SetValue GRUB_GFXMODE 960x600x32,auto /etc/default/grub
SetValue GRUB_GFXPAYLOAD_LINUX keep /etc/default/grub # comment out this value if text only mode
# install the actual grub2. Note that despite our --boot-directory option we will still need to move
# the grub directory to /boot/grub during grub-mkconfig operations until grub2 gets patched (see below)
grub_efi_x86_64-install --bootloader-id=grub --no-floppy --recheck
# create our EFI boot entry
# bug in the HP bios firmware (F.08)
efibootmgr --create --gpt --disk /dev/sda --part 1 --write-signature --label "ARCH LINUX" --loader "\\\\grub\\\\grub.efi"
# copy font for grub2
cp /usr/share/grub/unicode.pf2 /boot/grub
# generate config file
grub-mkconfig -o /boot/grub/grub.cfg
exit
EFI_EOF
# Install EFI using script inside chroot
chroot ${INSTALL_TARGET} /install_efi
rm ${INSTALL_TARGET}/install_efi
# Post install steps
# anything you want to do post install. run the script automatically or
# manually
touch ${INSTALL_TARGET}/post_install
chmod a+x ${INSTALL_TARGET}/post_install
cat > ${INSTALL_TARGET}/post_install <<POST_EOF
set -o errexit
set -o nounset
# functions (these could be a library, but why overcomplicate things
SetValue () { VALUENAME="\$1" NEWVALUE="\$2" FILEPATH="\$3"; sed -i "s+^#\?\(\${VALUENAME}\)=.*\$+\1=\${NEWVALUE}+" "\${FILEPATH}"; }
CommentOutValue () { VALUENAME="\$1" FILEPATH="\$2"; sed -i "s/^\(\${VALUENAME}.*\)\$/#\1/" "\${FILEPATH}"; }
UncommentValue () { VALUENAME="\$1" FILEPATH="\$2"; sed -i "s/^#\(\${VALUENAME}.*\)\$/\1/" "\${FILEPATH}"; }
# root password
echo -e "${HR}\\nNew root user password\\n${HR}"
passwd
# add user
echo -e "${HR}\\nNew non-root user password (username:${USERNAME})\\n${HR}"
groupadd sudo
useradd -m -g users -G audio,lp,optical,storage,video,games,power,scanner,network,sudo,wheel -s /bin/bash ${USERNAME}
passwd ${USERNAME}
# mirror ranking
echo -e "${HR}\\nRanking Mirrors (this will take a while)\\n${HR}"

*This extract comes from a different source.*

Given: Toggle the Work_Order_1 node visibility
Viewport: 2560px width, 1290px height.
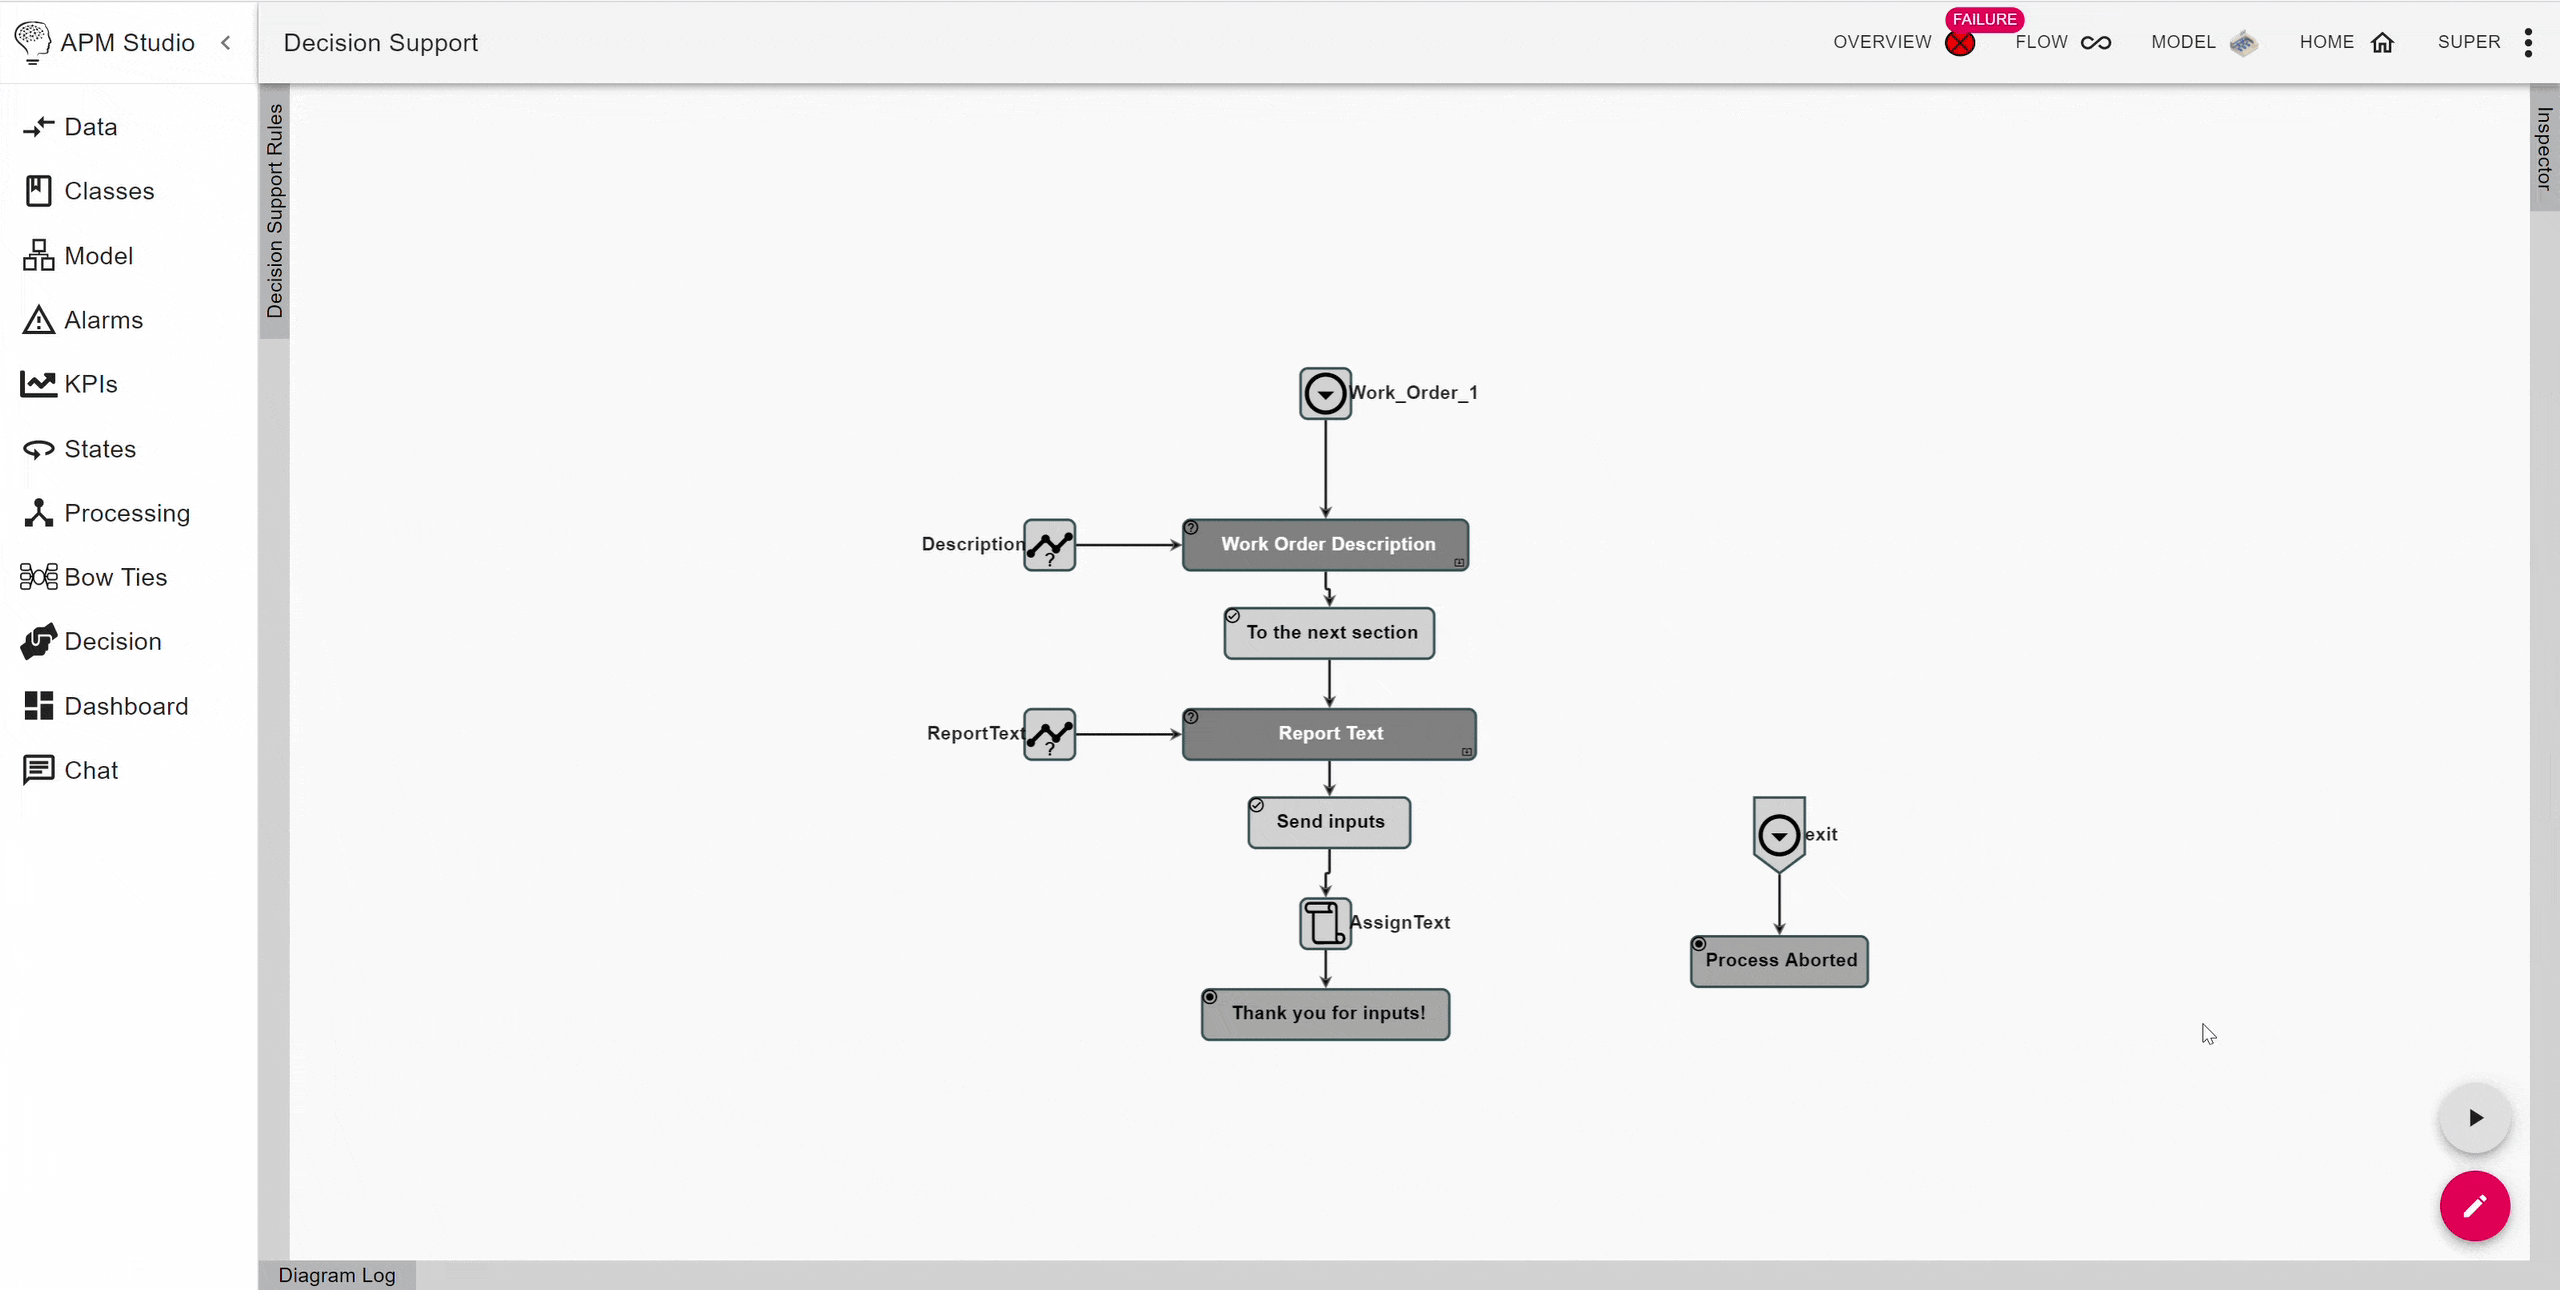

cp /etc/pacman.d/mirrorlist /etc/pacman.d/mirrorlist.orig
mv /etc/pacman.d/mirrorlist /etc/pacman.d/mirrorlist.all
sed -i "s/#S/S/" /etc/pacman.d/mirrorlist.all
rankmirrors -n 5 /etc/pacman.d/mirrorlist.all > /etc/pacman.d/mirrorlist
# temporary fix for locale.sh update conflict
mv /etc/profile.d/locale.sh /etc/profile.d/locale.sh.preupdate || true
# yaourt repo (add to target pacman, not tmp pacman.conf, for ongoing use)
echo -e "\\n[archlinuxfr]\\nServer = http://repo.archlinux.fr/\\\$arch" >> /etc/pacman.conf
echo -e "\\n[haskell]\\nServer = http://www.kiwilight.com/\\\$repo/\\\$arch" >> /etc/pacman.conf
# additional groups and utilities
pacman --noconfirm -Syu
pacman --noconfirm -S base-devel
pacman --noconfirm -S yaourt
# sudo
pacman --noconfirm -S sudo
cp /etc/sudoers /tmp/sudoers.edit
sed -i "s/#\s*\(%wheel\s*ALL=(ALL)\s*ALL.*$\)/\1/" /tmp/sudoers.edit
sed -i "s/#\s*\(%sudo\s*ALL=(ALL)\s*ALL.*$\)/\1/" /tmp/sudoers.edit
visudo -qcsf /tmp/sudoers.edit && cat /tmp/sudoers.edit > /etc/sudoers
# power
pacman --noconfirm -S acpi acpid acpitool cpufrequtils
yaourt --noconfirm -S powertop2
sed -i "/^DAEMONS/ s/)/ @acpid)/" /etc/rc.conf
sed -i "/^MODULES/ s/)/ acpi-cpufreq cpufreq_ondemand cpufreq_powersave coretemp)/" /etc/rc.conf
# following requires my acpi handler script
echo "/etc/acpi/handler.sh boot" > /etc/rc.local
# time
pacman --noconfirm -S ntp
sed -i "/^DAEMONS/ s/hwclock /!hwclock @ntpd /" /etc/rc.conf
# wireless (wpa supplicant should already be installed)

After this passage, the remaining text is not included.